> [EXERCISE REQUIREMENTS]
Please set out all of the items below as a numbered list, leaving out any blank lines.

> [DATASET ENTRIES]
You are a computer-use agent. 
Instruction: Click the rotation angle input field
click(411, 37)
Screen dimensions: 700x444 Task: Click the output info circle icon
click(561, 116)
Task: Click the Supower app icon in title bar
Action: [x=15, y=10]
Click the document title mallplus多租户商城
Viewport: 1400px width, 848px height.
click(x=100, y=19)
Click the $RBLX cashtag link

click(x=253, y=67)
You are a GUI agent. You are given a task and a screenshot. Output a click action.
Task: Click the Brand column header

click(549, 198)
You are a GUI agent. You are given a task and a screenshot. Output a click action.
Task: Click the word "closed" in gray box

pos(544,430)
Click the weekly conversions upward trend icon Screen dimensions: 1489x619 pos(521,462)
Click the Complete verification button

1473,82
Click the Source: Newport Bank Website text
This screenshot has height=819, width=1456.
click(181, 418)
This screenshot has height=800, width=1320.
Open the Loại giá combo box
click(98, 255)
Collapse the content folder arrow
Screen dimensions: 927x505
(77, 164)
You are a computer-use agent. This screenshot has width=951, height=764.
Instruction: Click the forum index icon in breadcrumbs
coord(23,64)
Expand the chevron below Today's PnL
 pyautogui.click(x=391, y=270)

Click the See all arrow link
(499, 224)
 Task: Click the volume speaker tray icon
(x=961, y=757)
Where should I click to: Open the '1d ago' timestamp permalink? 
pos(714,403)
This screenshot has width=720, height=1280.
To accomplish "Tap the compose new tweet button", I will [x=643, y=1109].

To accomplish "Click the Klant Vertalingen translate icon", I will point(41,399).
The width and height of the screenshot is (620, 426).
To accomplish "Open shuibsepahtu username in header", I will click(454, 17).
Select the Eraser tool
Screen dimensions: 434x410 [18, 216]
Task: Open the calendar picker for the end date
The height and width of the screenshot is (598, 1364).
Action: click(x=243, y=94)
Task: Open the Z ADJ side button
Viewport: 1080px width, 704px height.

> [REPLY TO THE EXERCISE]
1. You are a computer-use agent. 
2. Instruction: Click the rotation angle input field
3. click(411, 37)
4. Screen dimensions: 700x444 Task: Click the output info circle icon
5. click(561, 116)
6. Task: Click the Supower app icon in title bar
7. Action: [x=15, y=10]
8. Click the document title mallplus多租户商城
9. Viewport: 1400px width, 848px height.
10. click(x=100, y=19)
11. Click the $RBLX cashtag link
12. click(x=253, y=67)
13. You are a GUI agent. You are given a task and a screenshot. Output a click action.
14. Task: Click the Brand column header
15. click(549, 198)
16. You are a GUI agent. You are given a task and a screenshot. Output a click action.
17. Task: Click the word "closed" in gray box
18. pos(544,430)
19. Click the weekly conversions upward trend icon Screen dimensions: 1489x619 pos(521,462)
20. Click the Complete verification button
21. 1473,82
22. Click the Source: Newport Bank Website text
23. This screenshot has height=819, width=1456.
24. click(181, 418)
25. This screenshot has height=800, width=1320.
26. Open the Loại giá combo box
27. click(98, 255)
28. Collapse the content folder arrow
29. Screen dimensions: 927x505
30. (77, 164)
31. You are a computer-use agent. This screenshot has width=951, height=764.
32. Instruction: Click the forum index icon in breadcrumbs
33. coord(23,64)
34. Expand the chevron below Today's PnL
35.  pyautogui.click(x=391, y=270)
36. Click the See all arrow link
37. (499, 224)
38.  Task: Click the volume speaker tray icon
39. (x=961, y=757)
40. Where should I click to: Open the '1d ago' timestamp permalink? 
41. pos(714,403)
42. This screenshot has width=720, height=1280.
43. To accomplish "Tap the compose new tweet button", I will [x=643, y=1109].
44. To accomplish "Click the Klant Vertalingen translate icon", I will point(41,399).
45. The width and height of the screenshot is (620, 426).
46. To accomplish "Open shuibsepahtu username in header", I will click(454, 17).
47. Select the Eraser tool
48. Screen dimensions: 434x410 [18, 216]
49. Task: Open the calendar picker for the end date
50. The height and width of the screenshot is (598, 1364).
51. Action: click(x=243, y=94)
52. Task: Open the Z ADJ side button
53. Viewport: 1080px width, 704px height.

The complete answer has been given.